Banking 4.0 - épisode 3 : Revitaliser le modèle bancaire français

Banking 4.0 - épisode 3 : Revitaliser le modèle bancaire français

Les banques françaises traversent actuellement une phase de turbulence. Plusieurs facteurs expliquent leurs difficultés : la fragilité structurelle du secteur financier international, le contexte de taux d'intérêt bas, l'accroissement de la pression réglementaire, ou encore l'émergence de nouvelles formes de concurrence.

À travers cette trilogie, j'explore les modalités du renouvellement de la proposition de valeur des activités de banque de détail.
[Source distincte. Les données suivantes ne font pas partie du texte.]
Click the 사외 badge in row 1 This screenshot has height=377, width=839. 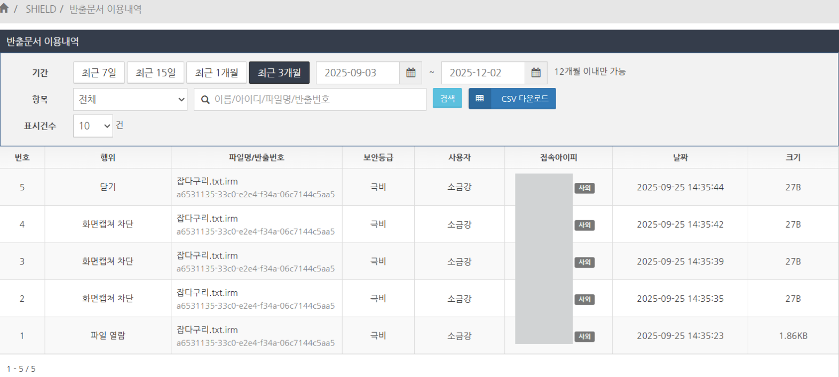(584, 336)
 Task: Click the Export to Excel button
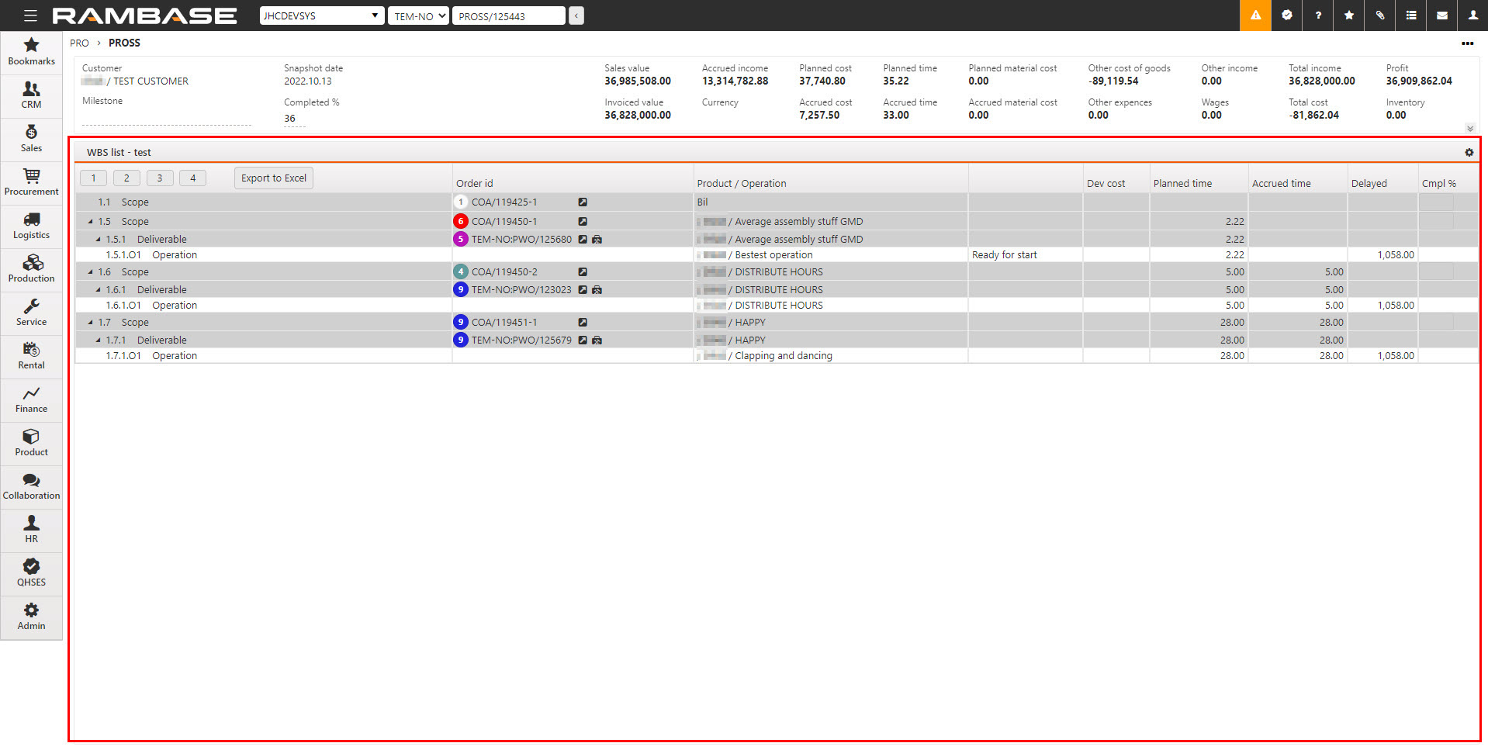[x=273, y=178]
Un premier épisode décrypte les signes attestant la fragilisation de l'oligopole bancaire français et de ses alternatives. Un deuxième épisode propose un panorama prospectif du secteur à partir des mégatendances et des émergences qui affleurent aujourd'hui. Quatre pistes de revitalisation de l'offre bancaire sont enfin exposées à travers le dernier épisode.

Episode 3 - Revitaliser le modèle bancaire français

Marges d’exploitation très faibles, risque systémique élevé, réglementations contraignantes, émergence d’une concurrence sur les usages incarnée par les plateformes numériques et les fintechs, difficulté à orienter la proposition de valeur vers l’utilisateur… Il est urgent pour les banques de réagir et de repenser leur modèle de croissance.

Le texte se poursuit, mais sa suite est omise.